Positive unlabeled learning via wrapper-based adaptive sampling

Authors: Pengyi Yang, Wei Liu, Jean Yang

IJCAI 2017 | Conference PDF | Archive PDF | Plain Text | LLM Run Details

Reproducibility Variable Result LLM Response
Research Type Experimental Our empirical studies suggest that Ada Sampling requires very few iterations to accurately distinguish unlabeled pos-itive and negative instances even with very high positive to negative instance ratio in unlabeled data. We next compared Ada Sampling based single and ensemble models with the state-of-the-art bias-based approach and bootstrap sampling approach using Support Vector Machine (SVM) and k Nearest Neighbours (k NN) and a panel of evaluation metrics on several real-world datasets with different ratios of unlabeled positive instances. Our experimental results demonstrate that Ada Sampling significantly improve on classification for both SVM and k NN, and their performance compared favourably to state-of-the-art methods.
Researcher Affiliation Academia 1Charles Perkins Centre, School of Mathematics and Statistics, University of Sydney, Australia 2Advanced Analytics Institute, University of Technology Sydney, Australia
Pseudocode Yes Algorithm 1: Ada Sampling for single model; Algorithm 2: Ada Sampling for ensemble of models
Open Source Code Yes All the data and code are available from the project repository1. 1https://github.com/Pengyi Yang/Ada Sampling
Open Datasets Yes All these datasets were obtained from UC Irvine Machine Learning Repository [Lichman, 2013]
Dataset Splits Yes We used a multi-layered repetitive 5-fold cross-validation (CV) procedure to evaluate the performance of each method. Specifically, label information of instances from the positive class were randomly removed.
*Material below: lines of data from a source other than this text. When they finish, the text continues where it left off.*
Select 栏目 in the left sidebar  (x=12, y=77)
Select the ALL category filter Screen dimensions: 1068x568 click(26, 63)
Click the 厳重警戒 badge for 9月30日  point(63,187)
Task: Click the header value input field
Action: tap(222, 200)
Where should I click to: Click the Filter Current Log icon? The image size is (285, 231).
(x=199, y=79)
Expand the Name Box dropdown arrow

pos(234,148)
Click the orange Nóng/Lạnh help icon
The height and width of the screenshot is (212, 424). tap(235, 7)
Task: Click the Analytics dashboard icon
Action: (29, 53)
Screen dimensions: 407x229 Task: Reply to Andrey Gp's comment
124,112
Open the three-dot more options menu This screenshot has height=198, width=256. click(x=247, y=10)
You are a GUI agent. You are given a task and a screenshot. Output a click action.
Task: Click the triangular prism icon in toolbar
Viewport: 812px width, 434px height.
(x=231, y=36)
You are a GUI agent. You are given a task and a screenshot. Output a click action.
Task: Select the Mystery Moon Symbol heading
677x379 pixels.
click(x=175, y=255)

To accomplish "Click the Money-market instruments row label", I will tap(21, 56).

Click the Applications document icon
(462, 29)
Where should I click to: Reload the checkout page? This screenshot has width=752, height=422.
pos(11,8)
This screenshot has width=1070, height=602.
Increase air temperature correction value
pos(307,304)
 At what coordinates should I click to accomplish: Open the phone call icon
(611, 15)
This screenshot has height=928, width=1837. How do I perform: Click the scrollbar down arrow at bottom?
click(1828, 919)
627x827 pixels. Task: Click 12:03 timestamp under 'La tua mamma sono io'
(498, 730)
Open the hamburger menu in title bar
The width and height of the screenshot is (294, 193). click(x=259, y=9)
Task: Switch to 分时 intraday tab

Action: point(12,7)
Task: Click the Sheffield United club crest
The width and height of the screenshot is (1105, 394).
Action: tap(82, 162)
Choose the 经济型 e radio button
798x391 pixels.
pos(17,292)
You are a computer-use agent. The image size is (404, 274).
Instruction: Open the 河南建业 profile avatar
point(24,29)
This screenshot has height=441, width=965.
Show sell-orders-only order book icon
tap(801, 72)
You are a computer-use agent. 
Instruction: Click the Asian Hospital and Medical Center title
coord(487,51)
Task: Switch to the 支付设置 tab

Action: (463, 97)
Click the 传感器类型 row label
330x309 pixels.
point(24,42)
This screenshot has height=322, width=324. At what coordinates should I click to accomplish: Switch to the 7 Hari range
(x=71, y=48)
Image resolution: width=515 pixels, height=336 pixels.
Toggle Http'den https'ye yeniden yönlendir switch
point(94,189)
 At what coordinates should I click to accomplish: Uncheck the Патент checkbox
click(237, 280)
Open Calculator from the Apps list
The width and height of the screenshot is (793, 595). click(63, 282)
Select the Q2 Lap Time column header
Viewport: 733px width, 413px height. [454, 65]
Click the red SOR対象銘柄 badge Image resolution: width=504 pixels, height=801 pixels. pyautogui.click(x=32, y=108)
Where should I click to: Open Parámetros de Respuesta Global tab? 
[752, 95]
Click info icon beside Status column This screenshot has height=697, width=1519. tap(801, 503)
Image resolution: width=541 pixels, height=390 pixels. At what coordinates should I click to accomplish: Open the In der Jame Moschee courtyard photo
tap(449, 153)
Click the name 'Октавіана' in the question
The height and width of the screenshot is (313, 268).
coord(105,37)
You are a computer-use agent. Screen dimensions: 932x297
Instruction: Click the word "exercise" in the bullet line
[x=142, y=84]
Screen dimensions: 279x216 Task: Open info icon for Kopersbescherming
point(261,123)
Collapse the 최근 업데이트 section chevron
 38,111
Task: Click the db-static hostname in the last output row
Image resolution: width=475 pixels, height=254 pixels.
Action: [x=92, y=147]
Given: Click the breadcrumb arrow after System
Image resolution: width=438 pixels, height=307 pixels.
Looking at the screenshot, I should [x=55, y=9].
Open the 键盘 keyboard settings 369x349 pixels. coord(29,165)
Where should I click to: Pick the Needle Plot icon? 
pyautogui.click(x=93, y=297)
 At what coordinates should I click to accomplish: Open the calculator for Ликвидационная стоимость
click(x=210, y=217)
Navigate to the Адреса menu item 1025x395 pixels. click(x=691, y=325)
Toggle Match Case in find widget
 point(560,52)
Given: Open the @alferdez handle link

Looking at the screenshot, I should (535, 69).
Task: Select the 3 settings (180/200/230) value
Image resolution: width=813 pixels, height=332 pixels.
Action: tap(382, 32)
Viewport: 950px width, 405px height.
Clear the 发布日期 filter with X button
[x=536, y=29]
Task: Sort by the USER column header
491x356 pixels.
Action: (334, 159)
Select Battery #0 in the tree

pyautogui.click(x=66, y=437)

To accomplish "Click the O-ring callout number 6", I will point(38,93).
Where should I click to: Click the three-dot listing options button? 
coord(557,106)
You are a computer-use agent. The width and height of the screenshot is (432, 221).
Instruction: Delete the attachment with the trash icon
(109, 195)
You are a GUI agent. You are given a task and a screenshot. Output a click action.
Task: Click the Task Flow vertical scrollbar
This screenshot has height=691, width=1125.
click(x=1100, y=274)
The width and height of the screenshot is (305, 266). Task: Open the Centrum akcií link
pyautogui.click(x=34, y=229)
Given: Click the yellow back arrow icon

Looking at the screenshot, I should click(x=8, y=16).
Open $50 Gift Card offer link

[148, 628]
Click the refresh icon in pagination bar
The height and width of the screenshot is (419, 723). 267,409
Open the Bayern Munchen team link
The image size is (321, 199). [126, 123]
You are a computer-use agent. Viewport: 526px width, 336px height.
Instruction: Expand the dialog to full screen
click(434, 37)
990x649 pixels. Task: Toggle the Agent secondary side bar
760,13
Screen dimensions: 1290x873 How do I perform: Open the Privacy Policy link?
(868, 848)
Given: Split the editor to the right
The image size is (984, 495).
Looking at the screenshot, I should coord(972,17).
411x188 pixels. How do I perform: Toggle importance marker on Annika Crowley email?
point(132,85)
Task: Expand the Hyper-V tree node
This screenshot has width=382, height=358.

This is repeated 5 times each with a different set of selected instances and comprise the first layer of randomisation. Subsequently, the data is split for 5-fold CV and this is repeated 10 times each with a different split point.
Hardware Specification No The paper does not provide any specific details about the hardware used for running the experiments (e.g., CPU or GPU models, memory, or cloud instance types).
Software Dependencies No The paper mentions using Support Vector Machine (SVM) and k-nearest neighbour (k NN) classification algorithms and specifies some parameters like 'An SVM with radial basis function kernel (C=1) and a k NN with k=3'. However, it does not provide specific version numbers for any software packages or libraries used (e.g., Python version, scikit-learn version, specific SVM library version).
Experiment Setup Yes An SVM with radial basis function kernel (C=1) and a k NN with k=3 were used across all positive unlabeled methods as well as the baseline... We set ε to be 0.01, requiring smaller than 1% change in mean prediction probabilities of all instances for the process to terminate.